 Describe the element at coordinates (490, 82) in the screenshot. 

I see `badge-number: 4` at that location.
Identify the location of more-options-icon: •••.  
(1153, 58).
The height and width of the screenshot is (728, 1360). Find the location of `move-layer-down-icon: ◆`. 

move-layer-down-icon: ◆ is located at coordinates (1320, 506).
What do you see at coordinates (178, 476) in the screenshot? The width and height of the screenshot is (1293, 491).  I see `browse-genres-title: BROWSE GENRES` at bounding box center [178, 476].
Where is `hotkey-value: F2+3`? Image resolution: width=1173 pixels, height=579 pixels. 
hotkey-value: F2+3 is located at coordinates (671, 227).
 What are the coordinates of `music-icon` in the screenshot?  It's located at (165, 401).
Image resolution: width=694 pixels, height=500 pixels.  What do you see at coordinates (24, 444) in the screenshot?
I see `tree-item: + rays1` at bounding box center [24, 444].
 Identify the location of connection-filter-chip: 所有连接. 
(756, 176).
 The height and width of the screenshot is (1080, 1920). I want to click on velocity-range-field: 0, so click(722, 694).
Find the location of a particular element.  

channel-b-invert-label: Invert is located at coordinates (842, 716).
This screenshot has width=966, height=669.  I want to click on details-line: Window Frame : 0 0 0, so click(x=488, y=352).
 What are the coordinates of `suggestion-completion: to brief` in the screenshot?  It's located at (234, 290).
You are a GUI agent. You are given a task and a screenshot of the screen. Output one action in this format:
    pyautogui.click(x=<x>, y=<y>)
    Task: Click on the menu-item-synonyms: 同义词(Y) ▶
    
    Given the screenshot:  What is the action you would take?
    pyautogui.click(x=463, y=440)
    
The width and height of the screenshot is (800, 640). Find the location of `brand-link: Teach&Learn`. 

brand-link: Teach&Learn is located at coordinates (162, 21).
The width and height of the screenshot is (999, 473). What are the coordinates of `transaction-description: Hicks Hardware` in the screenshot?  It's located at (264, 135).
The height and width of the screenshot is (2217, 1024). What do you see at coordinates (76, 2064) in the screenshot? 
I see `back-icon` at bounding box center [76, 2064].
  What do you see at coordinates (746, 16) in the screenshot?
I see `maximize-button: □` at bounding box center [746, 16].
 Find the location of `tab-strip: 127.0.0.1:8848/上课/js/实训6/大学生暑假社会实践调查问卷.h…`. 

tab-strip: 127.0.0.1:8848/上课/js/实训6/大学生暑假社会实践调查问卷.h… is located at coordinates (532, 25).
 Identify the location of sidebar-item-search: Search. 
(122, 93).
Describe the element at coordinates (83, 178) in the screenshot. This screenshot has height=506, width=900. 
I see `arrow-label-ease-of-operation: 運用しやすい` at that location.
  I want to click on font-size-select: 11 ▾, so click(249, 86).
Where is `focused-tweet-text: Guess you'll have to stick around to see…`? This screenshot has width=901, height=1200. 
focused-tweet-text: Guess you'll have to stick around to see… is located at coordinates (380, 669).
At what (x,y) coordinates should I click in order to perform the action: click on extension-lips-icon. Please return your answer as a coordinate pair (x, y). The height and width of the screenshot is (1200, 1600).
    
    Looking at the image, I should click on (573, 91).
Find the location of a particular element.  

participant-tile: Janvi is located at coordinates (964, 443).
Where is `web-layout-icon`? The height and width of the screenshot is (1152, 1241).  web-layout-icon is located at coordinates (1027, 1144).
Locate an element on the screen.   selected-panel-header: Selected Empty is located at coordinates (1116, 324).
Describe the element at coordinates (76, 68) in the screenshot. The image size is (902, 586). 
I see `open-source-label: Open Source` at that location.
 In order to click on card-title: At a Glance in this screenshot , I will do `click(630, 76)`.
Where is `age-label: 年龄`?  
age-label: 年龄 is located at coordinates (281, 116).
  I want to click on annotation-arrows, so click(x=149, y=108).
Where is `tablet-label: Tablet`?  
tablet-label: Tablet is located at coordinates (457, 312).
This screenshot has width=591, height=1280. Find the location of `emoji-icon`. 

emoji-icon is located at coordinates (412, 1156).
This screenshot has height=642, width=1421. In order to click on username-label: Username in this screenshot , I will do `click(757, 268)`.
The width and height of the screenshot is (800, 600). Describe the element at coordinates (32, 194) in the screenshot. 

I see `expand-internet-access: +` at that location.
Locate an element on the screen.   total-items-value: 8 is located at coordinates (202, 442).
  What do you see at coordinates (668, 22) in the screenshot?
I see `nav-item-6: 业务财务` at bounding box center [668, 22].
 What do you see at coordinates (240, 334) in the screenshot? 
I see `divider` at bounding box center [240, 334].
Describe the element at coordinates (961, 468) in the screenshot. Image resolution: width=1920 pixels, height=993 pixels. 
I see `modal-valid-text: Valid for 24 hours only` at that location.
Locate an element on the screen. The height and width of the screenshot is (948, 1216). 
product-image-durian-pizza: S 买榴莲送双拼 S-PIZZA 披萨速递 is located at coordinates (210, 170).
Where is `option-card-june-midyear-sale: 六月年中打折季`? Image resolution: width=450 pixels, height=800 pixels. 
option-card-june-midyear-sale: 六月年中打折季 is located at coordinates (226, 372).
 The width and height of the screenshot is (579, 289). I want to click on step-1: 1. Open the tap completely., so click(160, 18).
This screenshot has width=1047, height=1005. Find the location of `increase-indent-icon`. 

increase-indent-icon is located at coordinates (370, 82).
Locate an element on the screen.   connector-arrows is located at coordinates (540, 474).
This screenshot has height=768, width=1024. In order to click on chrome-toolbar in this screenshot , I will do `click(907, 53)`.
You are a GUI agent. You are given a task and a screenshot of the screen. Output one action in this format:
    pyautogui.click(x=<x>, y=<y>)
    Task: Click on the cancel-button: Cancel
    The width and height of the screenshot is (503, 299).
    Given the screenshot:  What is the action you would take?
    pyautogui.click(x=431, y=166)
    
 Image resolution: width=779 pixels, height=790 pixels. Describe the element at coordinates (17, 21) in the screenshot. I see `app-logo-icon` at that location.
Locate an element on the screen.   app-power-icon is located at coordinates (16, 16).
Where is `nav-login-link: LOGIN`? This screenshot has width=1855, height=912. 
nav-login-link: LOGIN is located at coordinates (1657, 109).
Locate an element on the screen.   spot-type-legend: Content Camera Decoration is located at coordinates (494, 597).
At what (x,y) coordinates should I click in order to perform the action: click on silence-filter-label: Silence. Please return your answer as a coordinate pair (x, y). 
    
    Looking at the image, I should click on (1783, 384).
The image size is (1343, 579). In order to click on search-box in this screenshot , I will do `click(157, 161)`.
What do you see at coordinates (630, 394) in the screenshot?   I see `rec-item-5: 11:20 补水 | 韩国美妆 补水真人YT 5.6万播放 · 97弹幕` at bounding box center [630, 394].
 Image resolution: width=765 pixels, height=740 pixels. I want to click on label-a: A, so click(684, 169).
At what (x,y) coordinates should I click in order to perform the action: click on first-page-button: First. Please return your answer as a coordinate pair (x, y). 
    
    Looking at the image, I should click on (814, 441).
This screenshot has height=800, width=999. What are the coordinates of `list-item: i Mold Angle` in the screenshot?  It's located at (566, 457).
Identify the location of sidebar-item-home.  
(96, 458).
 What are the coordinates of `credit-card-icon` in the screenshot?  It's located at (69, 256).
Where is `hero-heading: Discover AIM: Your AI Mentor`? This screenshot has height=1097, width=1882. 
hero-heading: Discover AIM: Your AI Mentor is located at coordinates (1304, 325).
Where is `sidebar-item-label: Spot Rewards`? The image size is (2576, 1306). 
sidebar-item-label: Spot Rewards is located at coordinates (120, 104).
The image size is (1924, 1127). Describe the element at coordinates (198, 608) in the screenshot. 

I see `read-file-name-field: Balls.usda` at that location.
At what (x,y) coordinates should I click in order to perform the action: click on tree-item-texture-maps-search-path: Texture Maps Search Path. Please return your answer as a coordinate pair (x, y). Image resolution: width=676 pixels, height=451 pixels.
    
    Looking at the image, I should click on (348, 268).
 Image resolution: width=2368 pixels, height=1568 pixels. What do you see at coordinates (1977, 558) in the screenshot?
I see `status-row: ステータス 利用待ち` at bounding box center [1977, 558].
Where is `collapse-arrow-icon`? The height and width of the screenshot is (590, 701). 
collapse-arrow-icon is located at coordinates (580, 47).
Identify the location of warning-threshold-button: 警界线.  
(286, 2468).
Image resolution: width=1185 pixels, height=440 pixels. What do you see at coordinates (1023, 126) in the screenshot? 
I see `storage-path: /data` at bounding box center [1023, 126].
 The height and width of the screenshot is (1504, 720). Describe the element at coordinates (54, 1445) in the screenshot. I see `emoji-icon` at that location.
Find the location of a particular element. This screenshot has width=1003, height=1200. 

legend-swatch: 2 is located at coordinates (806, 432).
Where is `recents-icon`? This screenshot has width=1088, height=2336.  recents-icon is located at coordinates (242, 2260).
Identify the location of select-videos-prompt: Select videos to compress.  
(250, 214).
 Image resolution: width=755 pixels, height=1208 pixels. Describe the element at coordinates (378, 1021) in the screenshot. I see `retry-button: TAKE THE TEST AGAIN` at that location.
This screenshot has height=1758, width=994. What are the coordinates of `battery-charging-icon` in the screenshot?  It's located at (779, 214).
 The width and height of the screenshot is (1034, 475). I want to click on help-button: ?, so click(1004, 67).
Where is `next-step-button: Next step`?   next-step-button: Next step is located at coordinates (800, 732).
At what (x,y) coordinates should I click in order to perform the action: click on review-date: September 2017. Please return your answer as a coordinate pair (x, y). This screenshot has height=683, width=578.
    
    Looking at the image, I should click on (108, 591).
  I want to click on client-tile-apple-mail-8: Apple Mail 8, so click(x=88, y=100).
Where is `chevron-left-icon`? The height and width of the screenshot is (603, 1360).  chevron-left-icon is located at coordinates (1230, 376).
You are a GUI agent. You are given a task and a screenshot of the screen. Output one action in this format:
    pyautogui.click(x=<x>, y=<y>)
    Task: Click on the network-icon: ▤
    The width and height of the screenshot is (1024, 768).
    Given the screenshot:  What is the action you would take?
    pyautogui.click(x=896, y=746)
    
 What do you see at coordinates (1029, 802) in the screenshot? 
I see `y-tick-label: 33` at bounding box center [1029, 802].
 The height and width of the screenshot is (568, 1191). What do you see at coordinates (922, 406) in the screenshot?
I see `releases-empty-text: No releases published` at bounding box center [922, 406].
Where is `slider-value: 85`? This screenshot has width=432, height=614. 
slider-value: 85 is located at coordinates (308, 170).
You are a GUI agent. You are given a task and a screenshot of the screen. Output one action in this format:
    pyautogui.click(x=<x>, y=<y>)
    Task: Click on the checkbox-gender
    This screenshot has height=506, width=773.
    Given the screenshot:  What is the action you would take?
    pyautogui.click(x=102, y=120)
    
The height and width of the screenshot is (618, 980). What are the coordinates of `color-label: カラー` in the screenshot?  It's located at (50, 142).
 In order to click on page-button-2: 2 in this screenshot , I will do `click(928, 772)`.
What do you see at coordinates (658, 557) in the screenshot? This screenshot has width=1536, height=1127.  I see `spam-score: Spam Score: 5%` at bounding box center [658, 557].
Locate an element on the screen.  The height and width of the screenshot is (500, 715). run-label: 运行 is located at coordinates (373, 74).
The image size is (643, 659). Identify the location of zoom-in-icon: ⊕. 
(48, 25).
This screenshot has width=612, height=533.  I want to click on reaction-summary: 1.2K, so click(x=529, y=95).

—————

Work instructions:
Reproduce verbatim the lines from the one containing "on silence-filter-label: Silence." through the one containing "Looking at the image, I should click on (1783, 384).", inclusive.

Answer section:
At what (x,y) coordinates should I click in order to perform the action: click on silence-filter-label: Silence. Please return your answer as a coordinate pair (x, y). 
    
    Looking at the image, I should click on (1783, 384).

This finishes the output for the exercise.